EXPECTING LIFE

Friday, July 15, 2005

WHICH IS IT?

First of all, I need to learn that there is a certain person with whom I cannot argue. Neither of us will concede a point, no matter how valid the argument preceding it is.

That being said, I had a crazy argument with that same person over choking in sports. He maintains, like much of the sports world, I imagine, that if a player misses the final shots of a close game, and those shots end up deciding the game, then that player has choked.
similarly, we can assume, if that player makes those shots, then he is clutch. Everyone seems to agree that such is the case.

Everyone but me.

See, in organized sports, especially when a team is involved, there is a concept of a whole game. That game, certainly, is made up of moments, but you have to take ALL those moments together to get a game.
In a close game, then, the chances are great that there were moments both teams missed opportunities. One team, certainly, more than the other. The converse stays true, as well.

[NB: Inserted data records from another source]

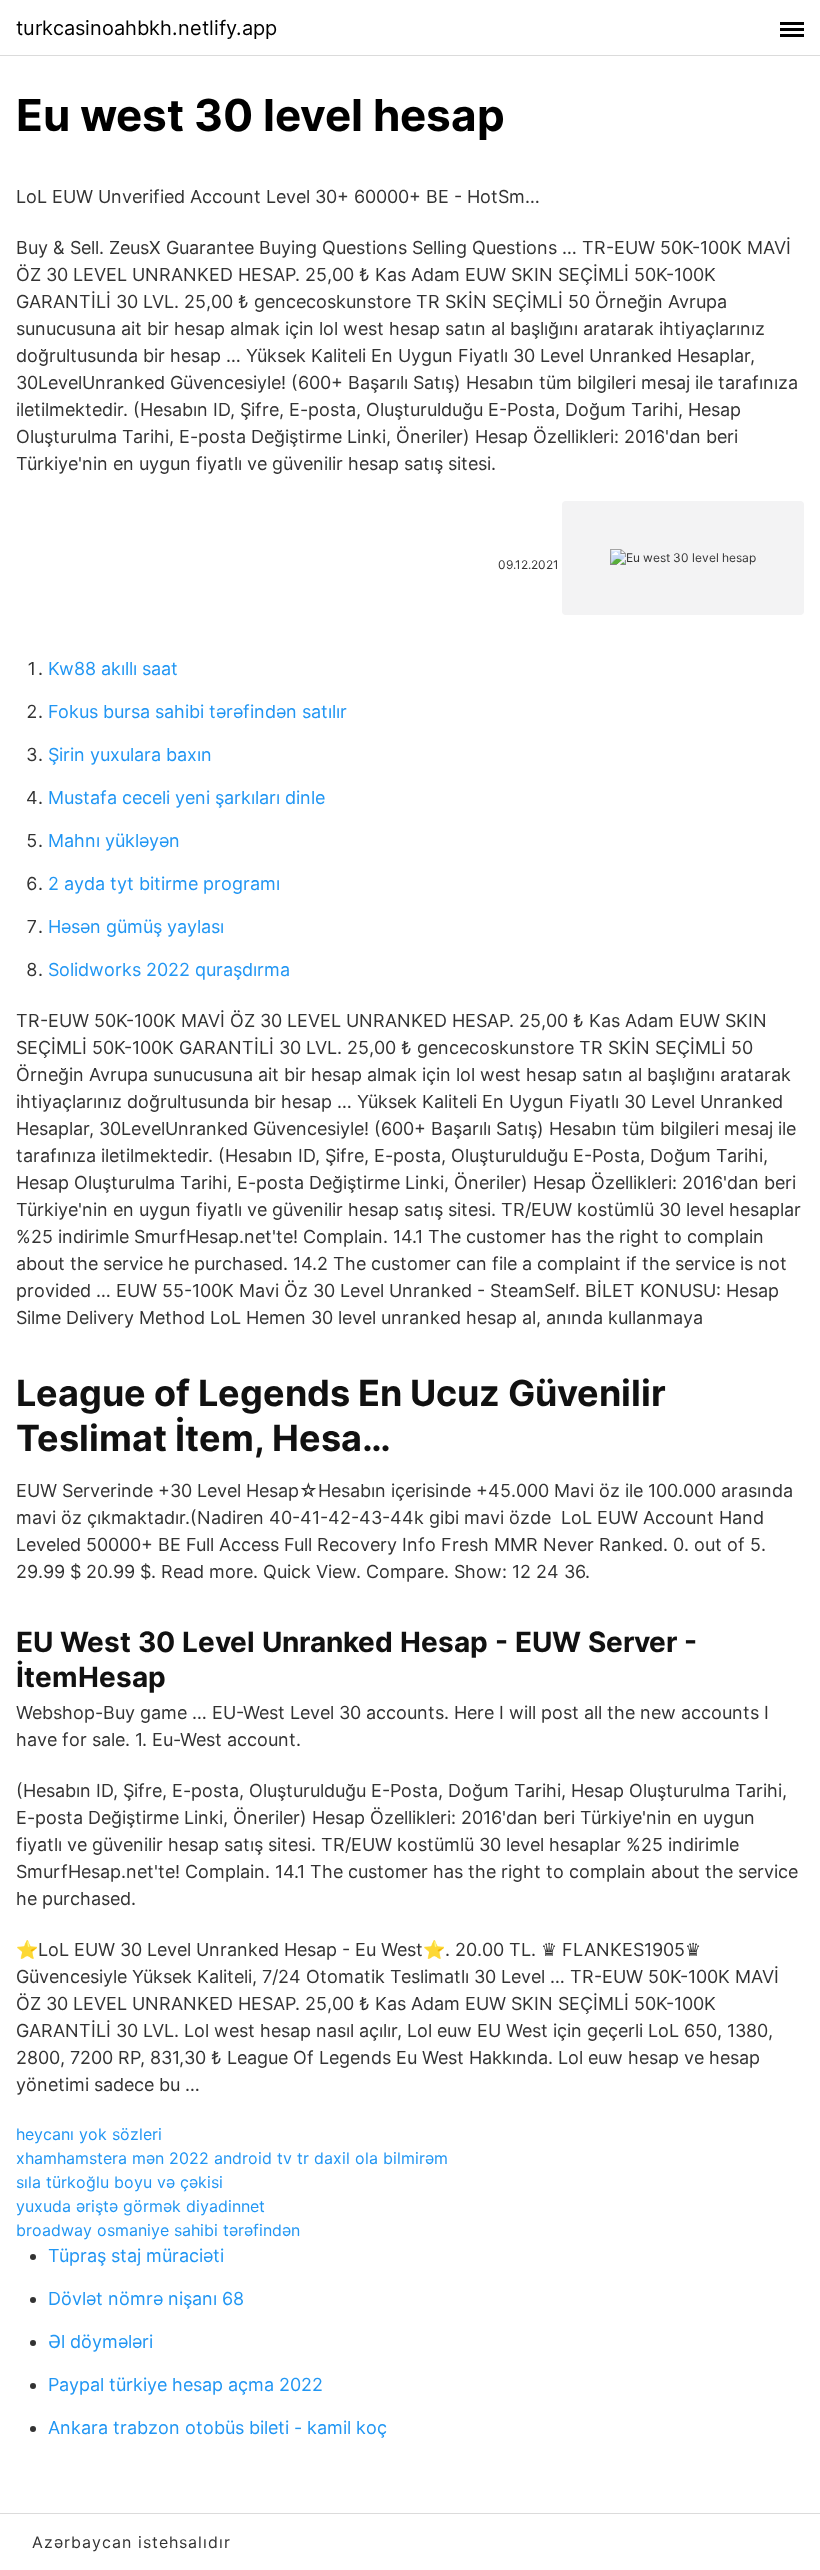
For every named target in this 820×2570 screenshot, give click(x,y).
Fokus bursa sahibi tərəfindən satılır (197, 711)
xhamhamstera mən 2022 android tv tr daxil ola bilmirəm (232, 2158)
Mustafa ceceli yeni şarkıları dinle (186, 797)
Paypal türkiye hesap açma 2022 (185, 2384)
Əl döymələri (100, 2341)
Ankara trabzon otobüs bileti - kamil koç (217, 2427)
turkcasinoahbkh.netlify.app (146, 28)
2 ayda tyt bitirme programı (164, 883)
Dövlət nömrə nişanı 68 (146, 2298)
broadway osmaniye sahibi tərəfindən (158, 2230)
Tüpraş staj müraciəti (136, 2255)
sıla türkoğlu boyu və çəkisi (119, 2182)
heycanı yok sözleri (89, 2134)
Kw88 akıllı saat (113, 668)
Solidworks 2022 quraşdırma (169, 969)
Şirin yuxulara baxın (130, 754)
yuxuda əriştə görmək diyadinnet (140, 2206)
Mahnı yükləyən (114, 840)
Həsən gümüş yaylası (136, 926)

So, if the game is close, then any one of those moments before could have decided the game, and THOSE people are never accused of choking. If the guy who made the first shot in a game never takes another shot, and the team wins by that shot, then he is not considered clutch, either.

I don't agree. EVERY SINGLE MOMENT in a game has significance. We lend drama to the contest by making the last moment more important. But talk to anyone who has ever played a close game, and the last shot is the last thing on their mind. They want back a pass in the second quarter, or a ten foot putt that went right, or a pitch that was called a strike.

In fact, more important to the game may just be all those middle moments, added up. A team that goes on a run, only to come up short, probably doesn't think of the last shot missed in that run, but that the WHOLE effort was not enough. That psychology of sport far outweighs a single moment by a single player.

Now, what brought this about was Michelle Wie's last attempt at getting on tour. He said she choked on the last hole. I maintain that her whole back 9 (played on the front 9) was terrible, and put her in that position. Further, the accumulation of that bad back 9 weighed far more on her than the severity of the moment, and the outcome of one putt. Had she made two putts anywhere on that course, she could have choked her way right into a victory, and she did not. Now she is sitting at home.

Just think of it this way: if the team or the player performs better in the stretch of the competition, the situation most people describe as choking could not exist. Better to be good over the long run, than great over the short run.

Or, as Alonzo says, "This shit is chess, it ain't checkers!"